The new processor Intel released for dual-processor systems is rather successful. Now there is one more highly efficient processor from Intel like Pentium 4 (which supports SSE/SSE2, has a large L2 cache and doesn't dissipate too much heat), and now also supports SMP. There is also a very powerful Intel i860 chipset which allows assembling modern and balanced systems, and there are high-quality and powerful boards on it like Supermicro P4DC6+. When the Intel Xeon will start shipping it will be much simpler to choose a platform for high-performance workstations.
But you should be aware of the fact that it makes no sense to build uni-processor systems on the Xeon. Performance of uni-processor computers on the Xeon and Pentium 4 is the same, while the Xeon+i860 platform is much more expensive. At the same time, a dual-processor system based on the Xeon is almost twice faster as compared with the Pentium 4 "Northwood" of the same frequency.

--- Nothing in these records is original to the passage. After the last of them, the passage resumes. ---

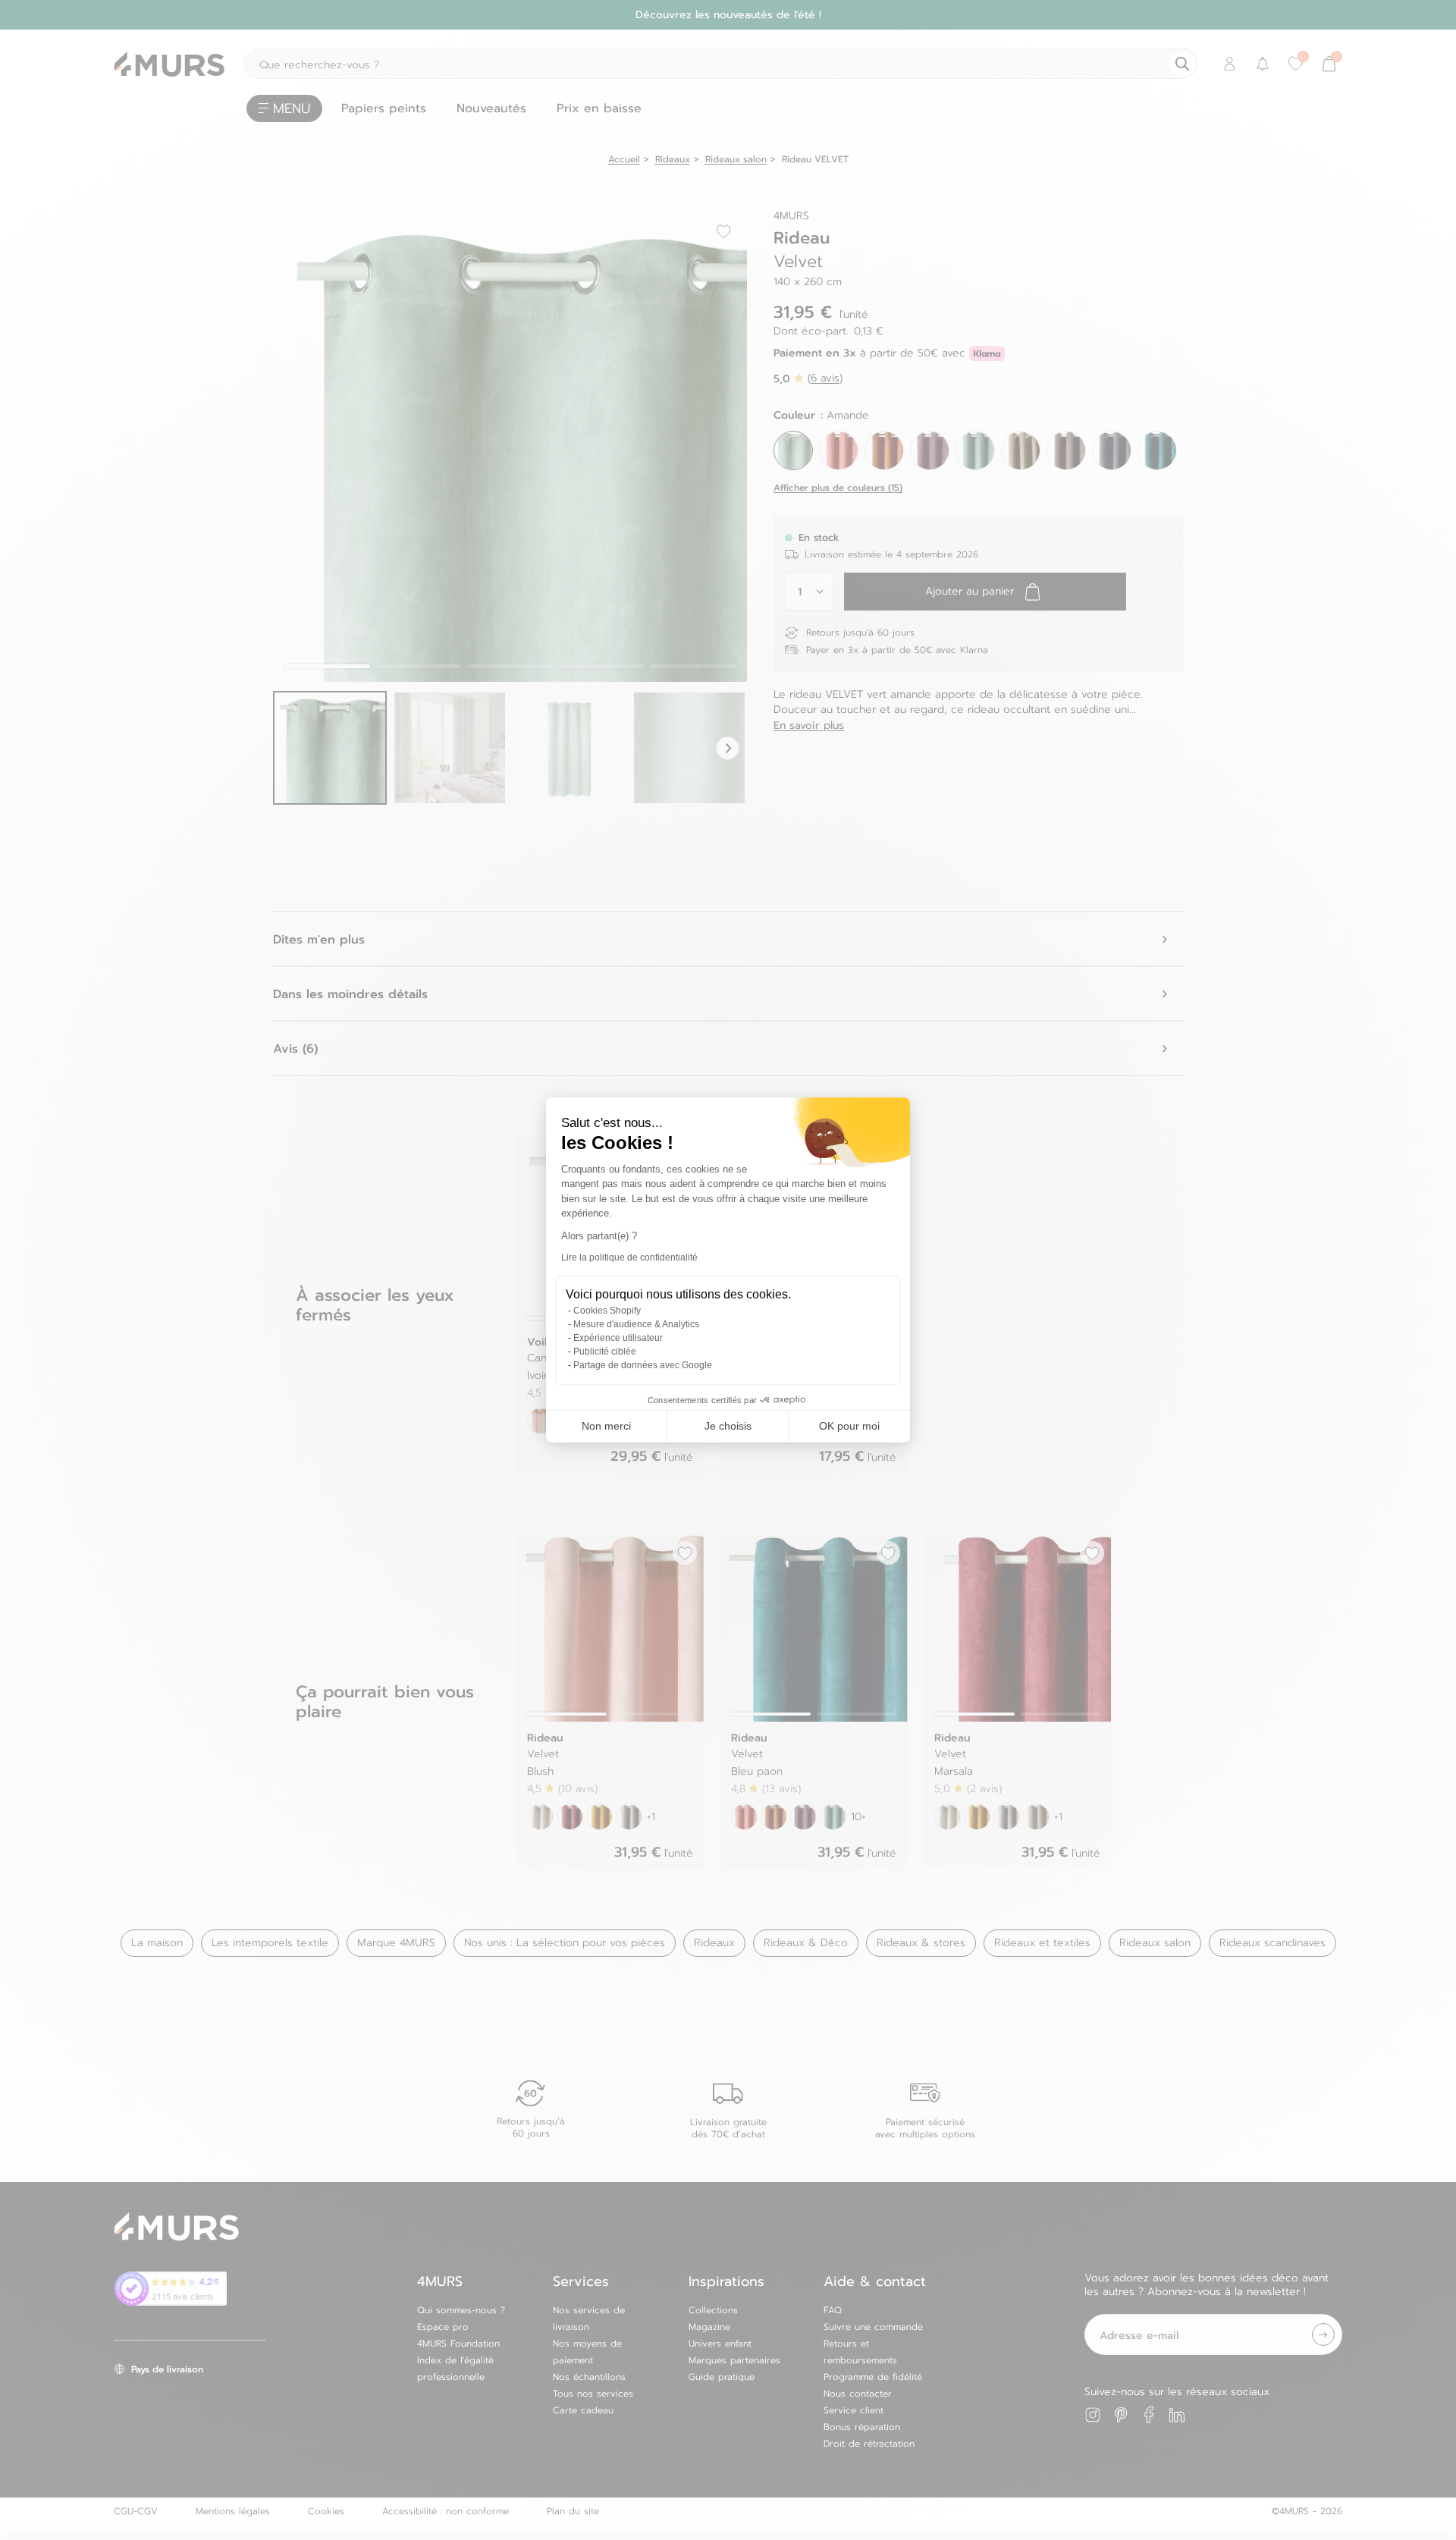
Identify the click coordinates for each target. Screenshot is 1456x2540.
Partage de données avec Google (642, 1365)
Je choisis (728, 1426)
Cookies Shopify (607, 1310)
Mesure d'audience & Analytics (636, 1324)
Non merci (606, 1426)
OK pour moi (849, 1426)
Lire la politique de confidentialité (629, 1257)
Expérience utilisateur (618, 1338)
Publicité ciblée (604, 1351)
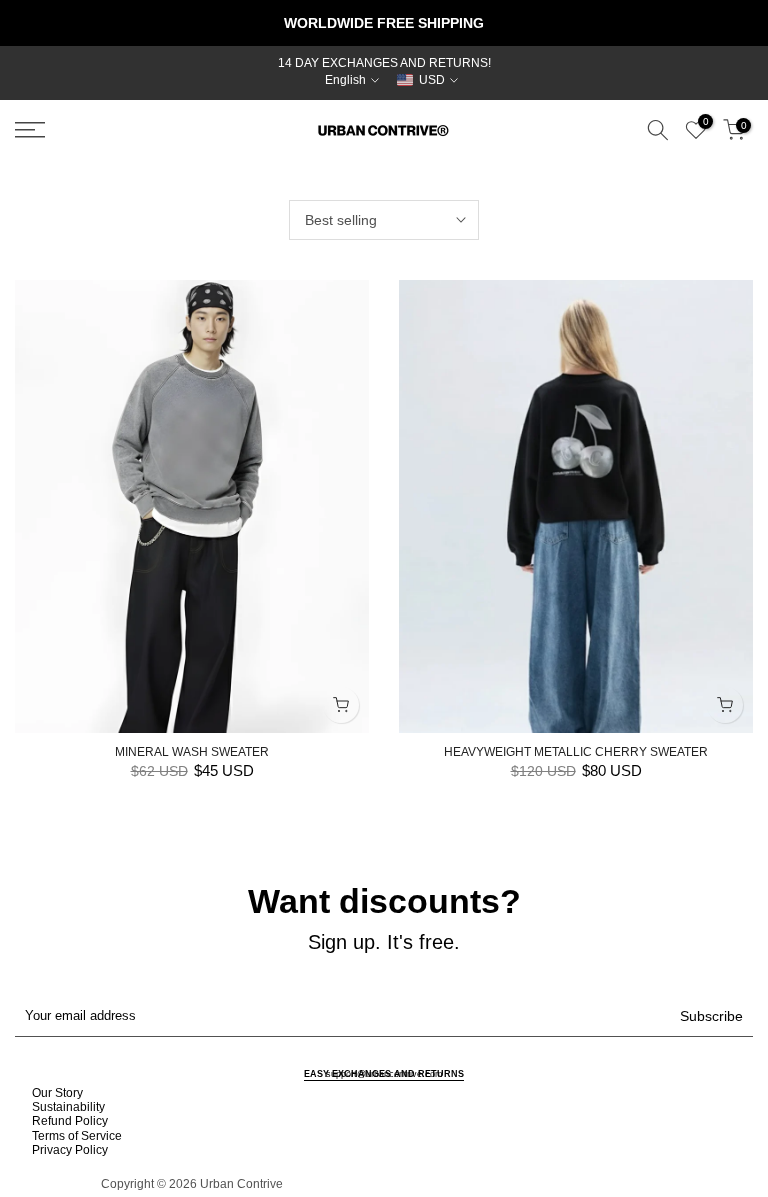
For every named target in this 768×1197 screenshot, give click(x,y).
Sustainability (68, 1107)
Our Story (57, 1093)
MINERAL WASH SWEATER (192, 752)
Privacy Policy (70, 1150)
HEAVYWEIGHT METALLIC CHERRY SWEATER (576, 752)
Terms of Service (77, 1136)
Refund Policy (70, 1121)
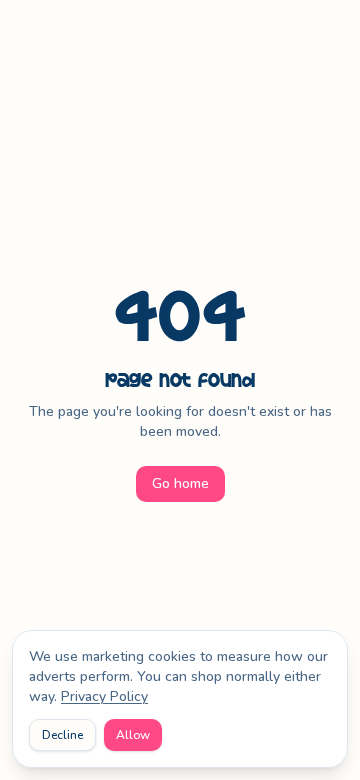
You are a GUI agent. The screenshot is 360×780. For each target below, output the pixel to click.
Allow (133, 735)
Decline (62, 735)
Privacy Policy (104, 696)
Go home (180, 483)
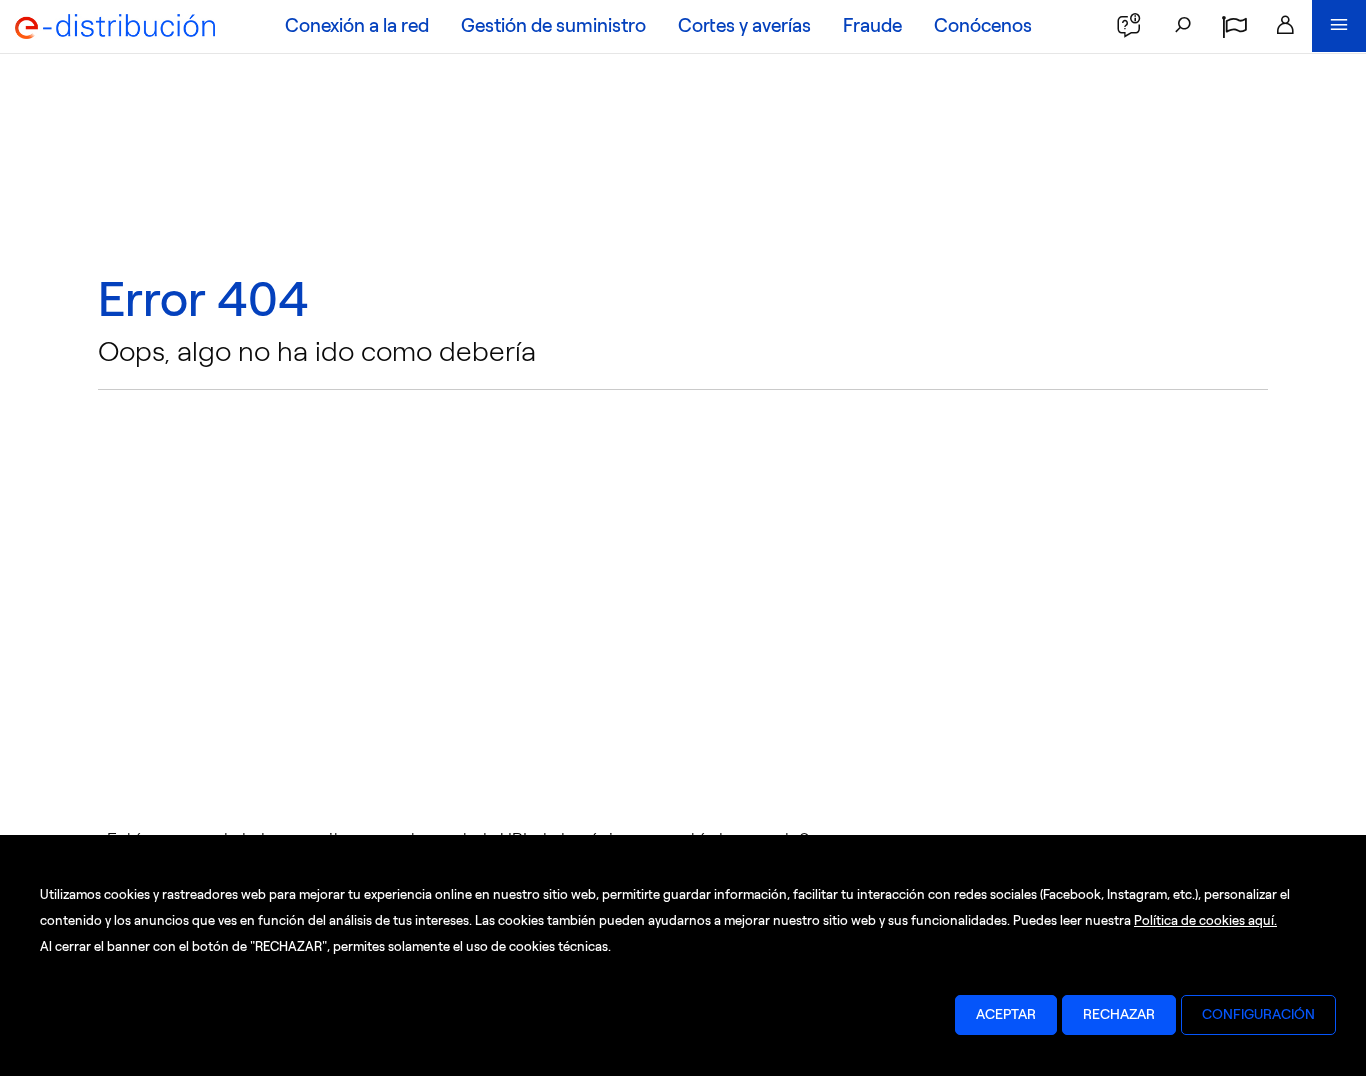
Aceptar (1006, 1014)
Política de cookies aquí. (1205, 920)
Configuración (1258, 1014)
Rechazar (1119, 1014)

The server Pentium III-S 1.26 GHz looks paler than the Xeon though in some applications this platform goes on a par with the Xeon 1.8 GHz. The Athlon MP has a comparable performance level with the Xeon, and many mobo makers have already announced support of the dual Athlons and are developing AMD-760MPX based boards but currently the market can offer only Tyan's boards.
The Xeon with the Pentium 4 core looks rather promising.
This year the company will release new versions working at the FSB
frequency of 533 MHz, and chipsets supporting DDR memory. Besides,
in the first quarter of 2002 we will get a new version of the Intel
Xeon equipped with L3 cache and supporting 4-processor configurations.